Roasted Tri-Tip with Leeks and Mushrooms

I am loving leeks and all the other spring onions right now.  I am not a fan of raw onions but adore them when they are cooked to smithereens in as much butter as is reasonable (is there such a thing as an unreasonable amount of butter?).  I had planned to grill this tri-tip but we had one of our gray May days a couple of weekends back and wanted something warm and cozy.   I served this with polenta.  Another great preparation for the tri-tip is to sub rosemary for the thyme and serve with roasted potatoes with garlic and rosemary.
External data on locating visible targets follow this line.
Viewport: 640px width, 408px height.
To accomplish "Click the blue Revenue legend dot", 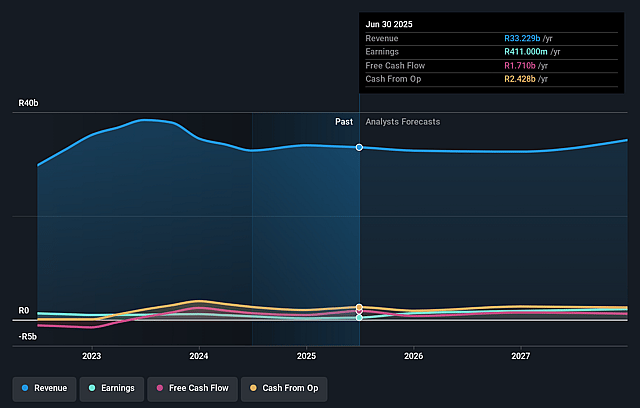I will tap(25, 387).
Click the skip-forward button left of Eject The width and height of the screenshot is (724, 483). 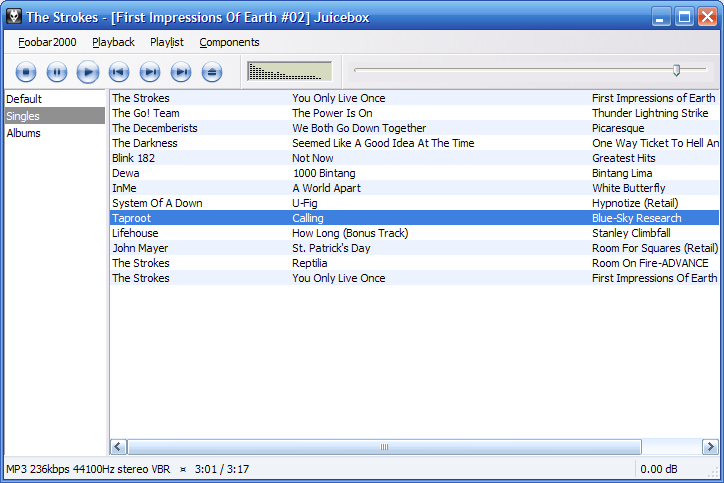pyautogui.click(x=181, y=71)
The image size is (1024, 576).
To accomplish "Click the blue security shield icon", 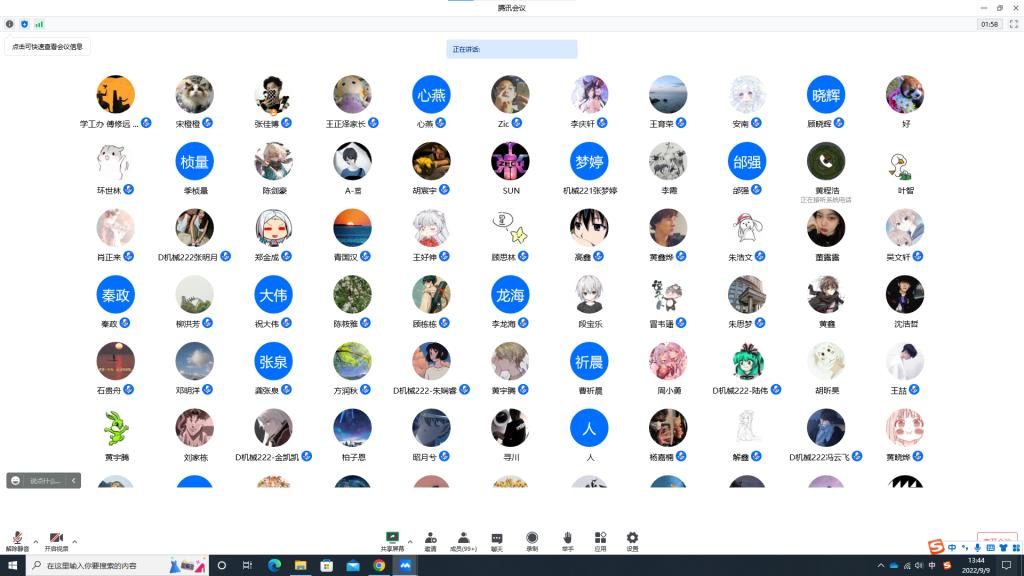I will [24, 23].
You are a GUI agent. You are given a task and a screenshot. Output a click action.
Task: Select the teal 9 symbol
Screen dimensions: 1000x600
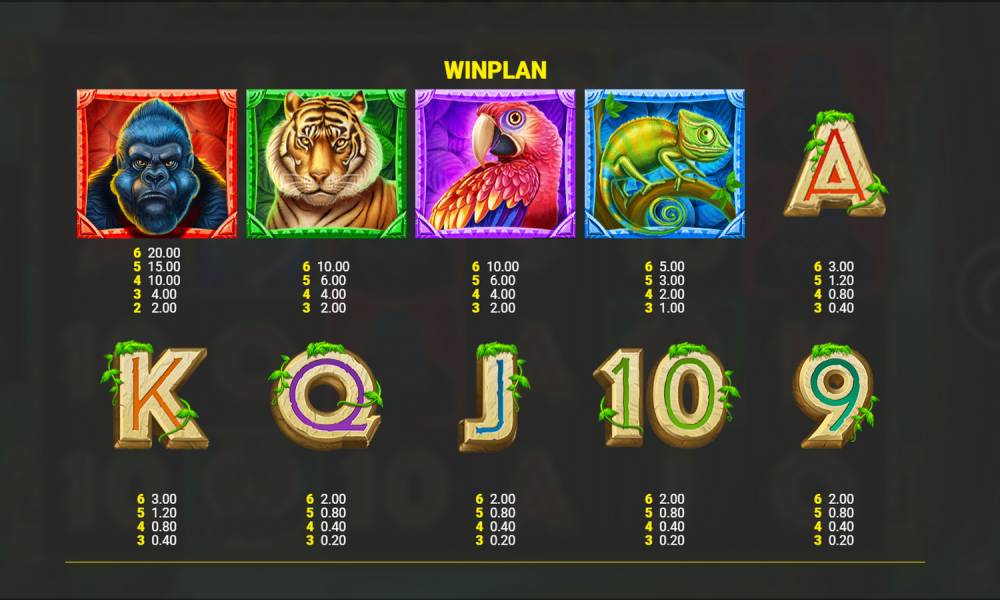tap(835, 395)
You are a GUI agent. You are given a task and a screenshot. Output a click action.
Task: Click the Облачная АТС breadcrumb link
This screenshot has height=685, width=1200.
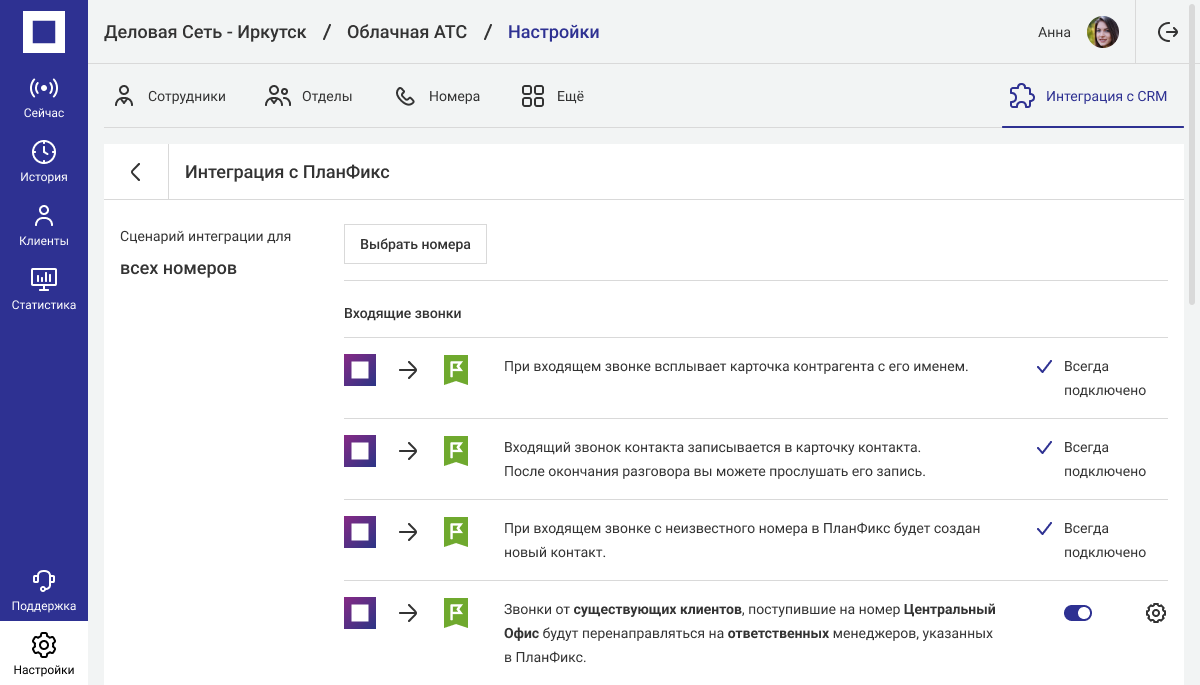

 Roasted Tri-Tip with Leeks and Mushrooms

Ingredients

Tri-Tip:
1 Tri-Tip, trimmed of excess fat (leave some)
3-4 sprigs Fresh Thyme, leaves removed and crushed with fingers
3 cloves garlic, minced
Salt and Pepper
Olive Oil

Leeks and Mushrooms:
3-4 large leeks
4 T butter
2 T olive oil
1 pint crimini mushrooms, sliced (or 1 pkg sliced crimini's from TJ's)
2 sprigs fresh thyme, leaves removed and crushed
Salt and Pepper


Method for Tri-Tip:

1) Place tri-tip ingredients in a large ziplock, smush around, and set it on the counter for up to an hour, or in the fridge for 8-12 hours.  If you don't have time, just smush it and skip to the roasting.

2) Heat oven to 450.

3) Place meat in dish that will hold it without too much room around the sides (I use either a large cast-iron skillet or a Le Cruset baking dish).

4) Roast for 25 minutes and then begin checking the temperature every 7-10 minutes.  Remove from oven when meat thermometer inserted into the thickest part reads 120 degrees.  This will ensure that the thick parts are med-rare and the thin parts are medium.

5) Let rest for 10 minutes then slice against the grain and serve.







Method for Leeks:

1) Prepare leeks by cutting off root end and the toughest part of the green end, then slicing length-wise through approximately 2/3 of the leek (don't slice through the root end yet).  Wash thoroughly and then slice width-wise into 1/3 inch thick slices.











2) Combine butter and olive oil in med-large saute pan and melt over medium heat.  Add leeks, sprinkle generously with salt and pepper, and saute until soft, about 10 minutes.







3) Add mushrooms and thyme and saute until mushrooms are soft, about another 10 minutes.   Taste and adjust seasonings.